MoNaCo: Exhaustively Benchmarking AI Reasoning Across Dozens of Documents
Dr. Tomer Wolfson
Abstract:
The landscape of AI-powered web search is being transformed: evolving from static large language models to LLM-powered "agents" which surface hard-to-find information through multiple rounds of reasoning and retrieval. Such systems such as the Deep Research Agents by OpenAI and Gemini are increasingly embedded in users’ workflows---tasked with everything from simple question answering to writing complex, multi-step reports.
Evaluating these agents requires measuring their ability to formulate and execute long-horizon plans that demand integrating information from dozens or even hundreds of web pages. Yet existing benchmarks are largely limited to tasks involving only a handful of sources, failing to capture the recall-intensive challenges found in many real-world applications.
In this talk, I will introduce MoNaCo, the first benchmark that evaluates AI agents’ ability to answer long-horizon questions that span dozens---and in some cases hundreds---of web pages. MoNaCo consists of 1,315 human-authored questions, each paired with ground-truth answers, supporting evidence, and gold-standard reasoning chains. We evaluate 15 frontier LLMs and identify substantial performance gaps: the top-performing model, o3, achieves a perfect score on just 38.7% of the benchmark.

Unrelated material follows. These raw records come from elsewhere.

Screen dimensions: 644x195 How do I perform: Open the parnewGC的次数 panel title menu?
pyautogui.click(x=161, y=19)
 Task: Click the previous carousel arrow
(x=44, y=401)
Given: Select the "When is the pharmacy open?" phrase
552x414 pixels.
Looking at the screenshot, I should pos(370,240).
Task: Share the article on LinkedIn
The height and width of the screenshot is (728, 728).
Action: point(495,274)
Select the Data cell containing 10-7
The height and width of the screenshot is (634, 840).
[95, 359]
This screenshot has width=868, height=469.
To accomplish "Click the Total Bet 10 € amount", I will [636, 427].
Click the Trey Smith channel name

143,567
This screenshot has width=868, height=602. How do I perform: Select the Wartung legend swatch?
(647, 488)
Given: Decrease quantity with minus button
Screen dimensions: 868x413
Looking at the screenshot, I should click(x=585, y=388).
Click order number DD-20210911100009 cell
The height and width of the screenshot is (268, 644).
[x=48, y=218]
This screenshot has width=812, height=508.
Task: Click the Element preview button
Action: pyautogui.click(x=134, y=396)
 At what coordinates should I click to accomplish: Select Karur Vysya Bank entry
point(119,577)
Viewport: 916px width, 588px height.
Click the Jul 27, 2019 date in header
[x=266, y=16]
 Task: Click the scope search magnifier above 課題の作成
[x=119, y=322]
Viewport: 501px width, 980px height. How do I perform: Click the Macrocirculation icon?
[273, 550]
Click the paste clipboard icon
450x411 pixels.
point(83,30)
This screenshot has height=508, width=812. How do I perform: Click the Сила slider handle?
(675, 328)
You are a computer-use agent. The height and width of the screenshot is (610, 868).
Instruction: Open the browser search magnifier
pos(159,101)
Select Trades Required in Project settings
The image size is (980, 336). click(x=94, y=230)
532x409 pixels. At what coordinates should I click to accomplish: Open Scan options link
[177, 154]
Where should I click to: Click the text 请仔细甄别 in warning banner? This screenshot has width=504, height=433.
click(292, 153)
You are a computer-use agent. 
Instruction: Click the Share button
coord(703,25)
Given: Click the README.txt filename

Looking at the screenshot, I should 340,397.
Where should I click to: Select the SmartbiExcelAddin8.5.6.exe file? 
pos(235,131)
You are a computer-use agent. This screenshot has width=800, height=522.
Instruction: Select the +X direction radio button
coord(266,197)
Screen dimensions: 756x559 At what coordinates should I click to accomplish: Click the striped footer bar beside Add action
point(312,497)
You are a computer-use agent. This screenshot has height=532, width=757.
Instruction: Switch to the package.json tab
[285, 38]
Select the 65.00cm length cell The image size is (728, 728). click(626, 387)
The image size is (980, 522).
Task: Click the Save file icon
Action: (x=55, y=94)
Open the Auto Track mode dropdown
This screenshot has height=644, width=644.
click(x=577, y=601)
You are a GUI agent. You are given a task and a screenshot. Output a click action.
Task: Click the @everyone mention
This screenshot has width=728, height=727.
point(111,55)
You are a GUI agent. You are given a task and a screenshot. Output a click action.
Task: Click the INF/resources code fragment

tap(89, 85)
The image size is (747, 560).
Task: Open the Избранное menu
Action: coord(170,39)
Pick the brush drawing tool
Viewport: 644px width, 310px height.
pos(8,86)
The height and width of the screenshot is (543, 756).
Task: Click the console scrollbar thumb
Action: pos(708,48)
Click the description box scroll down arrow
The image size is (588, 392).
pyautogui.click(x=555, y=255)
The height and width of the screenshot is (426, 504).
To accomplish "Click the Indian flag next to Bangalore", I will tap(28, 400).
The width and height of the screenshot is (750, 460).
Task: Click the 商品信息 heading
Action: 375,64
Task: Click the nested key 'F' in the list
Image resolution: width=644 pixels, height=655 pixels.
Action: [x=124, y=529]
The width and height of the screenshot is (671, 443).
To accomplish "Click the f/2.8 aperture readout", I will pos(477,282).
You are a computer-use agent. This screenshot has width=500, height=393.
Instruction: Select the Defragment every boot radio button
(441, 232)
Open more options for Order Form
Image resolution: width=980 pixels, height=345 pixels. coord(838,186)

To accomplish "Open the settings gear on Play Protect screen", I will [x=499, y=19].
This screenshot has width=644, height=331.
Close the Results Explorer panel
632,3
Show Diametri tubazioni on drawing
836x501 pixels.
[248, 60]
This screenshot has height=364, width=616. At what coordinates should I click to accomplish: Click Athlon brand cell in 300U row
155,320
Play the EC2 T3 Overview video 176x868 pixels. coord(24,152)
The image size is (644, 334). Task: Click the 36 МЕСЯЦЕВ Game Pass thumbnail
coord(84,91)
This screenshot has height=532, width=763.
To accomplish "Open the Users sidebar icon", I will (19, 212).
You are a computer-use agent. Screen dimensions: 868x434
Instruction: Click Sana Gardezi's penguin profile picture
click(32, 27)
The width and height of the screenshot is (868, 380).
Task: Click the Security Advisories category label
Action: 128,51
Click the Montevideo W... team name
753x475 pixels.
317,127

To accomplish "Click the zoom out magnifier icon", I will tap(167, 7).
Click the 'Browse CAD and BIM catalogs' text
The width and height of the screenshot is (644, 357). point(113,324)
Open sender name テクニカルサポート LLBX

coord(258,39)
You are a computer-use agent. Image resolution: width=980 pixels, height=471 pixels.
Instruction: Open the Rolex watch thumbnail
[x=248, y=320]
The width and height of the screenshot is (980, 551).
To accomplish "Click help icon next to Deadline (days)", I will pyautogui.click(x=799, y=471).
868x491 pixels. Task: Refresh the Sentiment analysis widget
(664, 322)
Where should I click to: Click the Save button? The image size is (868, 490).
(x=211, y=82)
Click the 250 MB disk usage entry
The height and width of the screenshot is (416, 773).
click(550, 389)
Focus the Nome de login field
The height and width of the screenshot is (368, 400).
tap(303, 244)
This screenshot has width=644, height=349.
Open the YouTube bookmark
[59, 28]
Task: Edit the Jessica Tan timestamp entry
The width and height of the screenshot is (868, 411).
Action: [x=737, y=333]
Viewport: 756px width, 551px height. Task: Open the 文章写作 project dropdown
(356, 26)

Using MoNaCo, I will show that deep reasoning across large document collections remains an open challenge for current AI agents, and I will discuss promising directions for bridging this gap.
Bio:
Tomer Wolfson is a Postdoctoral Fellow at the University of Pennsylvania, working with Prof. Dan Roth. His research lies in the intersection of Natural Language Processing and Data Management. He is interested in language models capable of understanding complex tasks that involve reasoning over hundreds of documents in order to piece together an answer. Tomer has been named a "Postdoctoral Fellow for AI and Data Science", awarded by the Israeli Council for Higher Education.
Previously, Tomer completed his PhD at Tel Aviv University, advised by Prof. Jonathan Berant and Prof. Daniel Deutch. During his PhD, he also served as a research intern at the Allen Institute for AI (Ai2), and was awarded the "PhD Fellowship for Data Science" by the Israeli Council for Higher Education.